Oui, l'assurance est obligatoire pour le véhicule que vous n'utilisez plus. Toutefois, il y a une exception si le véhicule n'est pas en état de circuler.

  • Oui, vous devez obligatoirement assurer le véhicule que vous n'utilisez plus, tant qu'il est en état de circuler.

    L'assurance doit couvrir au moins la responsabilité civile.

    L'obligation d'assurance concerne tous les véhicules terrestres à moteur qui doivent être immatriculés.

    Il s'agit des véhicules suivants :

    • Voiture (voiture particulière, véhicule utilitaire, voiture sans-permis), tracteurs et engins agricoles
    • Camion
    • Engins à 2 ou 3 roues motorisés (moto, scooters) et quads, même non-homologués (mini-moto par exemple)
    • Remorque attelée ou non attelée

    L’assurance est également obligatoire pour les véhicules à moteur non réceptionnés pour circuler sur la voie publique, dès lors qu’ils sont en état de fonctionner, même s’ils ne sont utilisés que sur un terrain privé. Cela concerne par exemple :

    • Les motos de cross
    • Les quads ou buggy non homologués
    • Les mini-motos et mini-quads dont la vitesse dépasse 6 km/h
    • Les véhicules de compétition utilisés hors cadre de compétition.

    L'obligation d'assurance concerne aussi certains véhicules terrestres à moteur qui ne doivent pas être immatriculés.

    Il s'agit des véhicules suivants :

    • Cyclomobiles légers : draisienne, vélo à assistance électrique dont la puissance dépasse 250w ou dont la vitesse dépasse 25 km/h etc.
    • EDPM : trottinettes électriques, trottinette électrique, monoroue, gyropode, hoverboard, etc.
    • Tondeuses auto-portées, munies d'un siège qui permet au conducteur de les manœuvrer.

     À noter

    Un véhicule immatriculé reste soumis à l'obligation d'assurance tant qu’il n’a pas été formellement déclaré retiré de la circulation auprès de l’administration (via un certificat de retrait).

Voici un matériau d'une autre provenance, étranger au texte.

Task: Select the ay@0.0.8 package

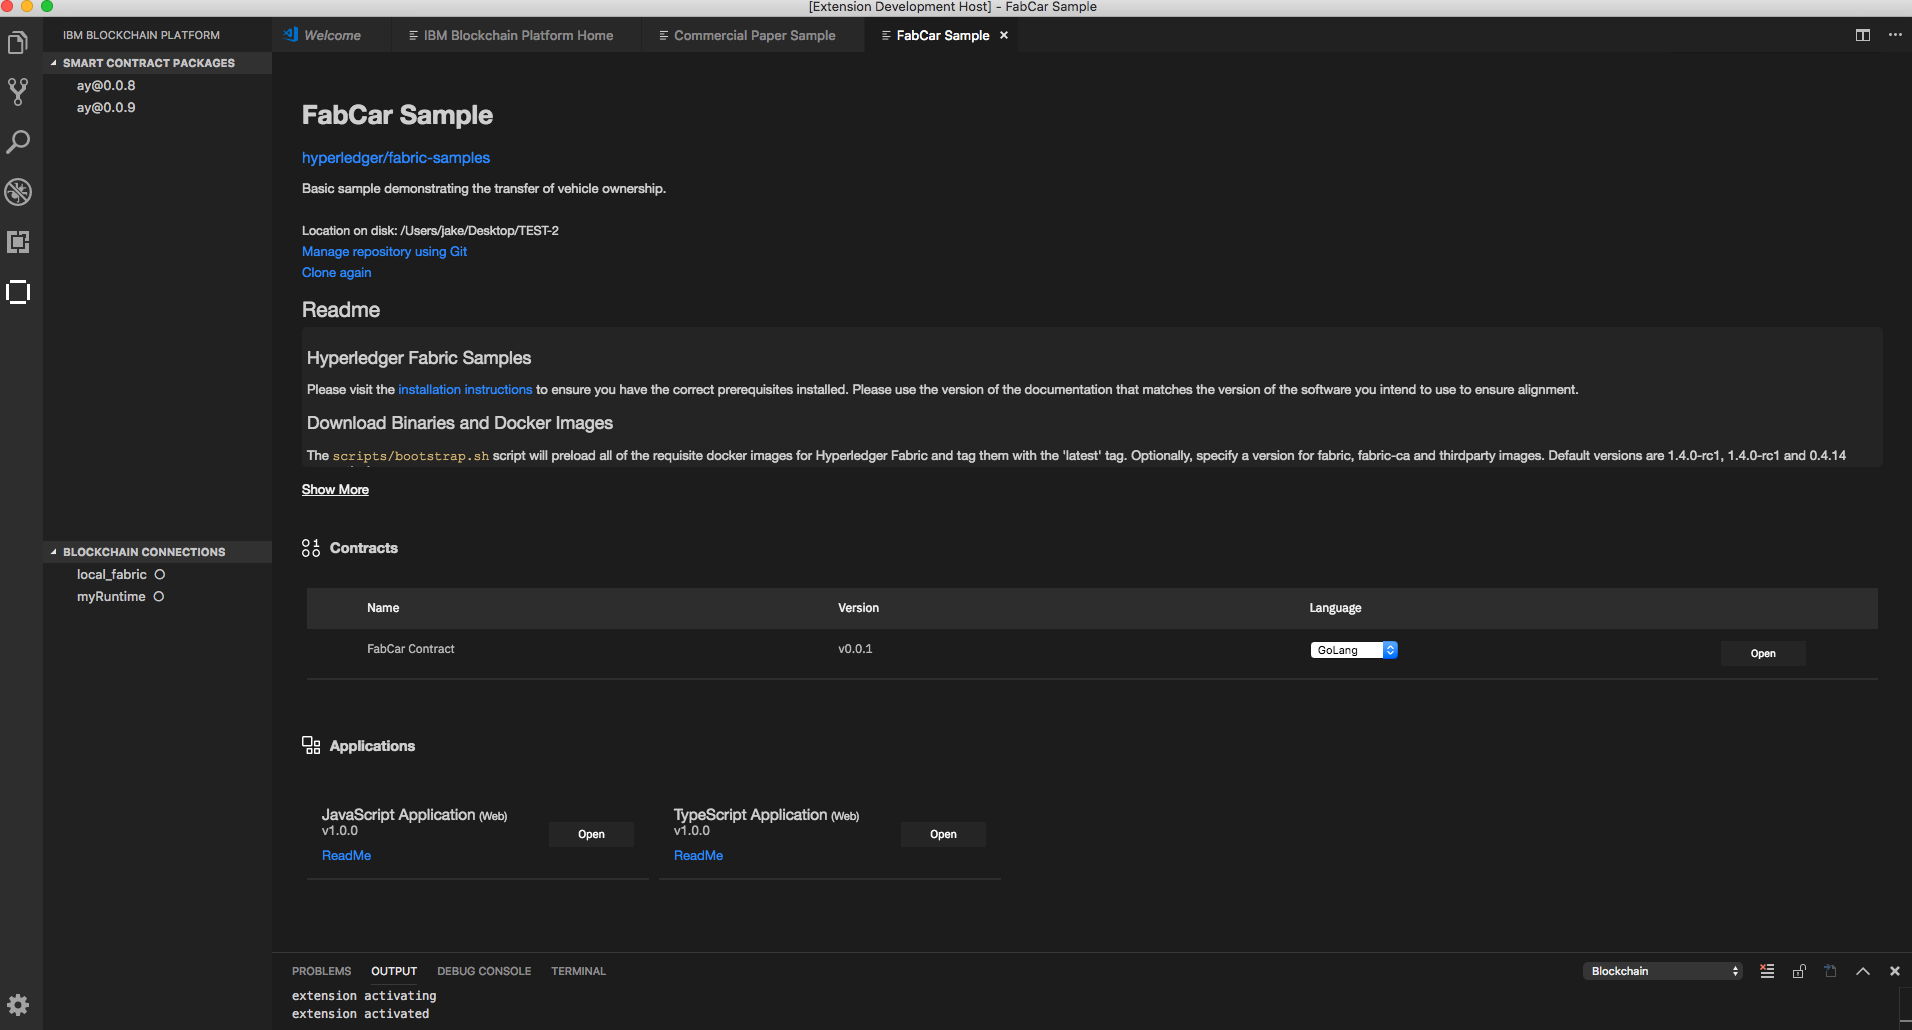Action: coord(106,85)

Le simple fait de ne plus l'utiliser ne suffit pas.

    Si vous êtes contrôlé à bord d'un véhicule qui n'est pas assuré, ou si votre véhicule stationné est constaté en état de non-assurance, vous risquez une amende pouvant aller jusqu'à 3 750 €.

    Vous pouvez en plus être condamné à l'une ou plusieurs des peines complémentaires suivantes :

     À noter

    Les compagnies d'assurances proposent généralement des contrats avec des tarifs moins élevés pour un véhicule qui ne circule qu'occasionnellement.

  • Si votre véhicule n'est plus en état de circuler, vous n'êtes pas obligé de l'assurer.

    Mais, attention, le véhicule qui n'est plus en état de circuler n'est pas juste le véhicule qui est tombé en panne.

    Il s'agit du véhicule auquel il manque les éléments essentiels pour pouvoir rouler, à savoir les roues, la batterie et le réservoir de carburant.

    Si vous n'avez pas assuré votre véhicule inutilisé et qu'il y a un contrôle de police, vous devez apporter la preuve qu'il n'est plus en état de circuler.

    Le fait de mettre en circulation un véhicule terrestre à moteur sans l'avoir assuré est un délit puni par une amende de 3 750 €.

    En fonction des circonstances, une ou plusieurs des peines complémentaires suivantes peuvent être appliquées en plus :

    • Travaux d'intérêt général
    • Jours-amendes (amendes dont le montant est fixé par jour)
    • Suspension du permis de conduire (jusqu'à 3 ans)
    • Annulation du permis de conduire et l'interdiction de le repasser pendant un certain temps (3 ans au plus)
    • Interdiction de conduire certains véhicules, même s'ils ne nécessitent pas le permis de conduire
    • Obligation d'accomplir à ses frais un stage de sensibilisation à la sécurité routière
    • Immobilisation et/ou confiscation du véhicule avec lequel l'infraction a été commise.

    Vous serez seulement condamné à l'amende forfaitaire de 500 € si l'infraction a été constatée par un procès-verbal électronique et que vous n'avez pas déjà été condamné par le passé pour absence d'assurance. Dans ce cas, le paiement de l'amende dans les délais met fin aux poursuites.